I am stuck on a calculus problem.. I have most of the answer but I suddenly got confused, and cant figure it out any further, the question is:

The goodfood catering company finds that competitors cater lunch for a group of 100 people for $5 each. The manager of Goodfood calculates the for each 25 cent discount per lunch, its possible to sell an additional 10 lunches. If each lunch costs goodfood$2 to prepare, how many lunches should be prepared to maximize profit.
This is what I got so far:

let P represent profit, let x represent # of discounted of lunches
P=(3-0.25x)(100+10x)
=-2.5x^2+5x+300
for the derivative i got x=1.
When i substituted that into the above equationi got:
=-2.5(1)^2+5(1)+300
=302.5 HERES WHERE I AM LOST!!!!
Is this 302.5, the amount of profit they make or is this the number of lunches they should make to make greatest profit.???

2. May 9, 2005

### robert Ihnot

302.5 is the amount of profit. The price of the lunch is $2.75, which represents X=1. When I wrote the problem out I used: ($5.00-.25x)(100+10x)-(100+10x)(2.00), which is Revenue minus Expenses = Profit.

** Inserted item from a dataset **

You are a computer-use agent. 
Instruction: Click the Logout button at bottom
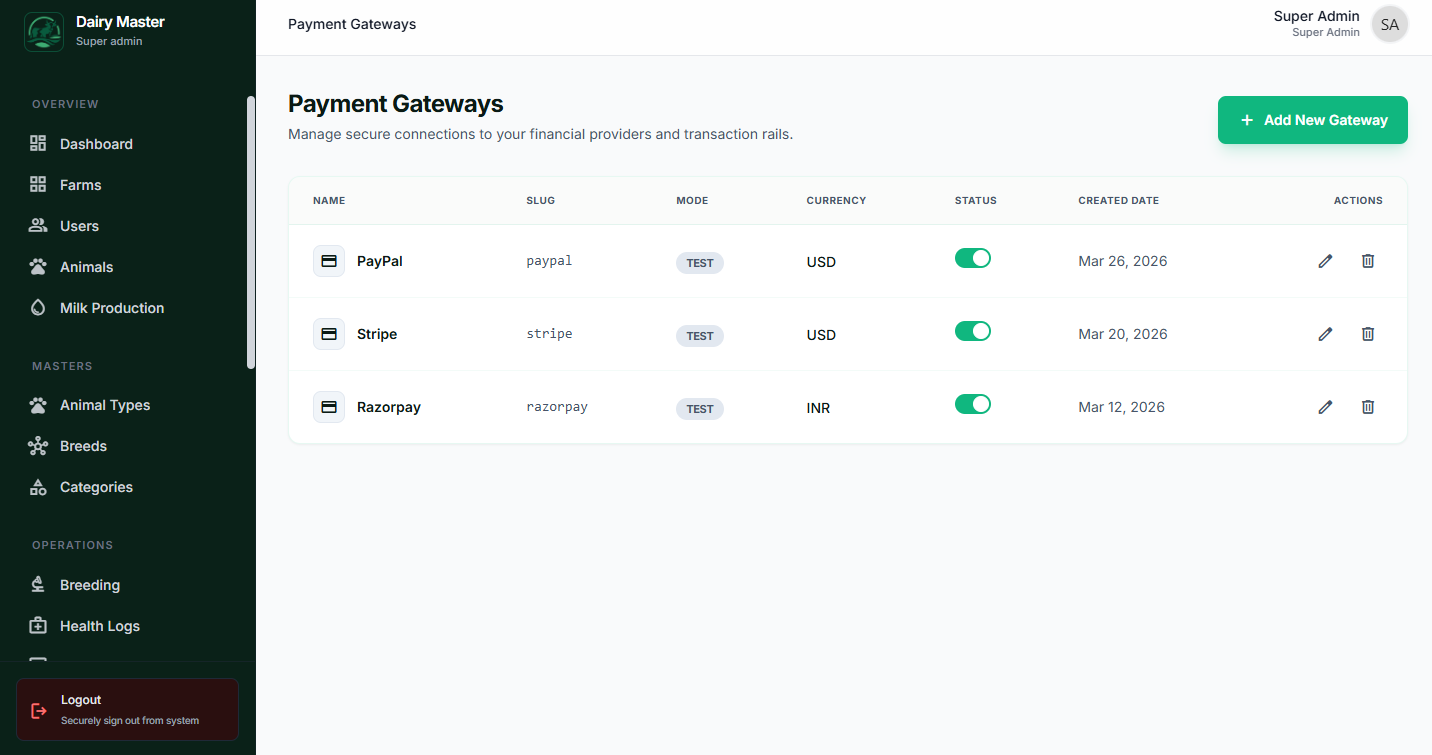tap(127, 709)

Note that the profit would have been $300 had we not reduced the price. This happens to be the same value we would get if we dropped the price by$.50: ($2.50)(120) =$300. And it is downhill from there.

Last edited: May 9, 2005
3. May 9, 2005

### m0286

Thanks for that help, but would you be able to help me with how I would find how many lunches should be prepared to reach maximum profit?

4. May 9, 2005

### robert Ihnot

It is right in the equation, since x=1, the number is 100+10x = 110.